In order to learn the new skills we need, we must first know what they are and where to find them. This helps us understand why being with groups of other people in recovery is one of the most important new habits we must develop.
There are many groups to choose from... church groups, community support groups, therapy groups, 12 steps groups, online groups such as - online forums, email, and chat groups.
At recovery groups and meetings we have an entire hour of listening to the "experience, strength, and hope" of others. Since we all have our own map of the world is a lot of diversity in the perspectives being shared about recovery - we simply take what we need and leave the rest.
The ideas, values, experiences, and beliefs of those who have "been there and done that" provides us with much needed "how-to" data for this NLP logical level that did not get installed in our family of origin.
We learn such things as reaching out to others, learning to trust, what its like to feel safe in a group, self-disclosure, being accepted for who we are, being loved even before we can love ourselves - you know, all that stuff that goes with healthy intimacy.
We must also read recovery literature specific to our particular problem feeling or behavior in order to gain the knowledge necessary to achieve and maintain recovery.
How many books and pamphlets do we digest when we discover we have a serious illness such as heart disease? It is no different here.
Prayer and meditation is also one of the most important recovery skills we need to develop - especially at the NLP logical level of spirituality.

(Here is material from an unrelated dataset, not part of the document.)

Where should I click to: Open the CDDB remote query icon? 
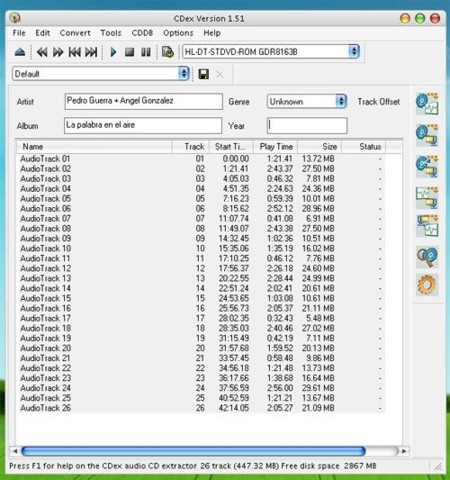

Since we have relied so much on something outside ourselves for comfort and relief, we lost touch with our Higher Power which is the main source of our ability to generate comfort from within.
What many of us did when we felt bad and wanted to feel better was to act-out our addiction... Even when we felt good and wanted to feel better... we acted-out our addiction to food, work, drugs, sex, gambling, shopping, drinking, etc.
Studies have indicated that people who self-medicate with an object or event have trouble creating alpha waves in their brain - i.e. the relaxation response - in recovery.
There are many ways to teach your brain to create these important brainwaves such as guided imagery, hypnosis, relaxation training, soothing background sounds, aroma therapy, etc.
Notice that all of these methods involve the use of our sensory input channels (seeing, hearing, touching, smelling, tasting, etc). It is important to include them in your daily routine as soon as possible.
Prayer and meditation are skills that go hand-in-hand... Some say prayer is talking and meditation is listening.